Georgina Cowper-Temple, Baroness Mount Temple


Georgina Elizabeth Cowper-Temple, Baroness Mount Temple was an English religious enthusiast, humanitarian, and animal welfare campaigner. She was the second wife of William Cowper-Temple, 1st Baron Mount Temple. Lady Mount Temple was active in the Temperance Movement and the Royal Society for the Prevention of Cruelty to Animals and was a co-founder of the Plumage League.

Early life and family

Lady Mount Temple was born Georgina Elizabeth Tollemache on 8 November to Admiral John Richard Delap Tollemache and Lady Elizabeth Stratford. One source says she was probably born in 1821. Her father, whose original surname was Halliday, assumed by royal license the surname and arms of his mother, Lady Jane Tollemache, who was the daughter and co-heiress of Lionel Tollemache, 4th Earl of Dysart. Her mother was the daughter of John Stratford, 3rd Earl of Aldborough. She was the sister of John Tollemache, 1st Baron Tollemache. Mount Temple was a close friend and distant cousin of Constance Lloyd, the wife of Oscar Wilde.
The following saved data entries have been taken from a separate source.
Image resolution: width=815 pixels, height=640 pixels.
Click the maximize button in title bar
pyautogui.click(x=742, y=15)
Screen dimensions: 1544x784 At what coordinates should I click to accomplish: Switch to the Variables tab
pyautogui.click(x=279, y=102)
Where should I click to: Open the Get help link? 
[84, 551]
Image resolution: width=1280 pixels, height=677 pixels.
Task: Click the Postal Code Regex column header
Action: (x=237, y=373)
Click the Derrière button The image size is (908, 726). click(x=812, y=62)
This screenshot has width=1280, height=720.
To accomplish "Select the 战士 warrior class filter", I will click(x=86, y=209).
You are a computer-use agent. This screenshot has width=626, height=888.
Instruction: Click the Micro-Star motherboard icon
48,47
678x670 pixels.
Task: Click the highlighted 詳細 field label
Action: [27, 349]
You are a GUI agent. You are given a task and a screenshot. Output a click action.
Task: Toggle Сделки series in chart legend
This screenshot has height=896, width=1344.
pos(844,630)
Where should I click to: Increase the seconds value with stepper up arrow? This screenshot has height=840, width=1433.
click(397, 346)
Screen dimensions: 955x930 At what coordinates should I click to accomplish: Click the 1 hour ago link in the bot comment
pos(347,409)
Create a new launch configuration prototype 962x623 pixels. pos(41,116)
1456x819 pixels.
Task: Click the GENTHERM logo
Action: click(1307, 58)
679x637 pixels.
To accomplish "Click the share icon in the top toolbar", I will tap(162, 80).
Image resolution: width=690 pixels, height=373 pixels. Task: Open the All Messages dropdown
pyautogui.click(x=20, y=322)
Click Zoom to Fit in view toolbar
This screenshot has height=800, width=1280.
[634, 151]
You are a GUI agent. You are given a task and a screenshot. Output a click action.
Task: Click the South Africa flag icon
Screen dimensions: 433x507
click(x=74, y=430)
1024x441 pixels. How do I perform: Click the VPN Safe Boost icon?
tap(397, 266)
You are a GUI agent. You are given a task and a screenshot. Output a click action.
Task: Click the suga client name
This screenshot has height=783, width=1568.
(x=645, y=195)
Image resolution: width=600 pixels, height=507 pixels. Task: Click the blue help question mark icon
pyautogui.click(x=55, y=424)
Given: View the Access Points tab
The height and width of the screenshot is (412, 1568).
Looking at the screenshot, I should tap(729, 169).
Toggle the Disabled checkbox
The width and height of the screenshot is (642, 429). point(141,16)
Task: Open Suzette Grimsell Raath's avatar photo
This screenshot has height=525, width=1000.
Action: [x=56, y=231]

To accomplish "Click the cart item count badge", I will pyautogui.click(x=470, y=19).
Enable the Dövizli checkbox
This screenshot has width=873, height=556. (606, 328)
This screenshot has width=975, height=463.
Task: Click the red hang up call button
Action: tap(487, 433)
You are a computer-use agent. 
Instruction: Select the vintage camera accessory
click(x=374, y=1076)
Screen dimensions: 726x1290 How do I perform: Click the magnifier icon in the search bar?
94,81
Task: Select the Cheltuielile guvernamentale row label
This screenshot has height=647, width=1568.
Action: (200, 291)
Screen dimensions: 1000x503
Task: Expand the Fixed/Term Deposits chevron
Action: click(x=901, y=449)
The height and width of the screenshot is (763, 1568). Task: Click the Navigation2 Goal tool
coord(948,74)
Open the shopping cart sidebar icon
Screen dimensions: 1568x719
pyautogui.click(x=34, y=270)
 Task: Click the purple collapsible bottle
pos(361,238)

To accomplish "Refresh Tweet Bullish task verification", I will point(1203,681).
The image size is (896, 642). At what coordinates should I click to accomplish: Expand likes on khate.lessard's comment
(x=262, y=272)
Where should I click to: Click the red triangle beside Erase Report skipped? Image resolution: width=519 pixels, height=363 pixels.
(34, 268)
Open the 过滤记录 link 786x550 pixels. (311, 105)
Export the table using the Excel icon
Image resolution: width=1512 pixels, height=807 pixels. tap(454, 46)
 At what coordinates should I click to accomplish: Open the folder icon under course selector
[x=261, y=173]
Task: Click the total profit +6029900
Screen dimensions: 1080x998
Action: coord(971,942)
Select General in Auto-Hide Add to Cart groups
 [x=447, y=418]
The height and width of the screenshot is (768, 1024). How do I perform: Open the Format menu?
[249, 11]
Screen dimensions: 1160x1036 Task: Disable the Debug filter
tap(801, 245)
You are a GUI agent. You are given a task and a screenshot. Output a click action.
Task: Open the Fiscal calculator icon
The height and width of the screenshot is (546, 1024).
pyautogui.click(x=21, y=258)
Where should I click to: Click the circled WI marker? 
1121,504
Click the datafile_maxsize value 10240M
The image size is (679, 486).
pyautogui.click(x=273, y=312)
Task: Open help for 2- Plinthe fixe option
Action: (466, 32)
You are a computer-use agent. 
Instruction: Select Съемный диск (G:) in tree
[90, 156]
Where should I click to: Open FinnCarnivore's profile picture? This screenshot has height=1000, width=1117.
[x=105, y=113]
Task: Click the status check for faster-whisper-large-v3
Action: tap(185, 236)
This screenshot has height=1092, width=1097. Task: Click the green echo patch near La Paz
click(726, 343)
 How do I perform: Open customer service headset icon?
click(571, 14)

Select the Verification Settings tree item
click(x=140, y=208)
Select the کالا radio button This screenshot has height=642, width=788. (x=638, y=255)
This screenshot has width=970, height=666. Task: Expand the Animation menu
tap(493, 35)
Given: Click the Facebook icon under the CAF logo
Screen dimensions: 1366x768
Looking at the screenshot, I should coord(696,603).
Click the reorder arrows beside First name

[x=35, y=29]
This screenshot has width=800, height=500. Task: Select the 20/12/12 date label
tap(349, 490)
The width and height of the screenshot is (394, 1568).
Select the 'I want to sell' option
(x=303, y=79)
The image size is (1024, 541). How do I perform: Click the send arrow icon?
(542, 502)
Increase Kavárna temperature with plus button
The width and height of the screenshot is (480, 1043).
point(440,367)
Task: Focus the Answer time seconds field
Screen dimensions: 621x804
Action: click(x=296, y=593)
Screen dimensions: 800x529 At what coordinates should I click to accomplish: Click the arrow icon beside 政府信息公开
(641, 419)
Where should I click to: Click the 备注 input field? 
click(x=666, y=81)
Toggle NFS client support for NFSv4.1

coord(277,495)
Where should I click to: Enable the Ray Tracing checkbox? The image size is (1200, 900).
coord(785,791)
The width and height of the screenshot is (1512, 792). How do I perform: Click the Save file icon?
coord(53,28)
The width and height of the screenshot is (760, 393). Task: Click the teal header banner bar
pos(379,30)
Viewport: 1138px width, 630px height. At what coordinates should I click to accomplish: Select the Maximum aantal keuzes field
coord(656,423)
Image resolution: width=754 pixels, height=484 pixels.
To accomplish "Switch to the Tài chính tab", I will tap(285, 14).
Humanitarianism and animal welfare

Mount Temple was one of the leaders of the Torquay Anti-Vivisection Society. She also co-founded the Plumage League.
She was active in the Band of Mercy, whose first president was her husband, and the Royal Society for the Prevention of Cruelty to Animals. Mount Temple was also involved in the Temperance Movement.
In 1903, a birdbath with a bronze statue of Mount Temple, designed by Arthur George Walker, was erected in Babbacombe. A horse trough near the Torre railway station is also dedicated to her.
Mount Temple became a vegetarian in 1876 and a vice-president of the Vegetarian Society in 1884.

Personal life

On 22 November 1848, she married William Cowper-Temple, the second son of Peter Cowper, 5th Earl Cowper. She and her husband had no natural children, but adopted a daughter named Juliet Latour Temple, in 1869. In 1880, her husband was elevated to the peerage as Baron Mount Temple.
Lady Mount Temple was a friend of the writer John Ruskin, the writer George MacDonald, the poet Dante Gabriel Rossetti, and the suffragist Frances Power Cobbe.
She lived at Babbacombe Cliff and also owned properties in Ireland. She died in 1901. After her death, part of her estate was bequeathed to the Church Army and to the Victoria Street Society of Protection of Animals from Vivisection.